The tutorial will illustrate the application of the framework to groundwater recharge and discharge (R/D) rate models. We use the physics-based R/D rate model that takes field measurements of hydrologic conductivity, water table level and bedrock elevation. We will explore the accuracy improvements when several image de-noising techniques with a decision tree machine learning technique are employed, and several remote sensing and terrestrial raster measurements are used, for example, slope, soil type and proximity to water bodies.

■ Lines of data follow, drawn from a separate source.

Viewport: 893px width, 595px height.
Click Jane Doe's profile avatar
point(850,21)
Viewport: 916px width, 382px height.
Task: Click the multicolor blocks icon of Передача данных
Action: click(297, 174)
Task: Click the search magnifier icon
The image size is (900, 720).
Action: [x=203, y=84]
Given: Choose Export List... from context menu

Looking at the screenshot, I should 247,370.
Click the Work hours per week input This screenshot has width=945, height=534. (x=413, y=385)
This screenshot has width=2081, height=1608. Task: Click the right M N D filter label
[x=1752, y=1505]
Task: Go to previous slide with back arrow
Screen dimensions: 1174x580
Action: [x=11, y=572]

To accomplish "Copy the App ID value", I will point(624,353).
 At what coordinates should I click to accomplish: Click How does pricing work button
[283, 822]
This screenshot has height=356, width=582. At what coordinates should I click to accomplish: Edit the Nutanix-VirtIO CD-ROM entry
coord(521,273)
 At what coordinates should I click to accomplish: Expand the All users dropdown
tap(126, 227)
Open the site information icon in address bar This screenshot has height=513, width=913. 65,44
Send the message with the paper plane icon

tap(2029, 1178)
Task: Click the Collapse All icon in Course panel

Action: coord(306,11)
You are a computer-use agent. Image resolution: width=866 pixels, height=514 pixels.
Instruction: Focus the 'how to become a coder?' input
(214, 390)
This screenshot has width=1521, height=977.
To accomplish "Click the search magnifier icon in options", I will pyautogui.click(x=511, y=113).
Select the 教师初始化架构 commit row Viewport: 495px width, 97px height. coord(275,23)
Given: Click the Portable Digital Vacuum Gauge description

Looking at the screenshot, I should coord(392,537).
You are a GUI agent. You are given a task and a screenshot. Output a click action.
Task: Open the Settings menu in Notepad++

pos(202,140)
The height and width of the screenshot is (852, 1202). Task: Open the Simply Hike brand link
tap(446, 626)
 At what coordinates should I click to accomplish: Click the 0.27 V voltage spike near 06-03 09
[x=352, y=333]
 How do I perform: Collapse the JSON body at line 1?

The participants will be exposed to the analyses of spatially sparse geospatial measurements and utilization of image processing and data-driven modeling for these analyses.
Oh-kyoung Kwon
KISTI, Korea
MPICH-GX is a patch of MPICH-G2 and has extended the functionalities required in the Grid. MPICH-G2 is a well defined MPI implementation for Grid, but it needs to be modified for supporting some requirements of Grid applications. MPICH-GX provides following functions: private IP support and fault tolerant support. We are covering the details and some experiences of MPICH-GX. In addition, we are giving some demos of the submission of the MPICH-GX job.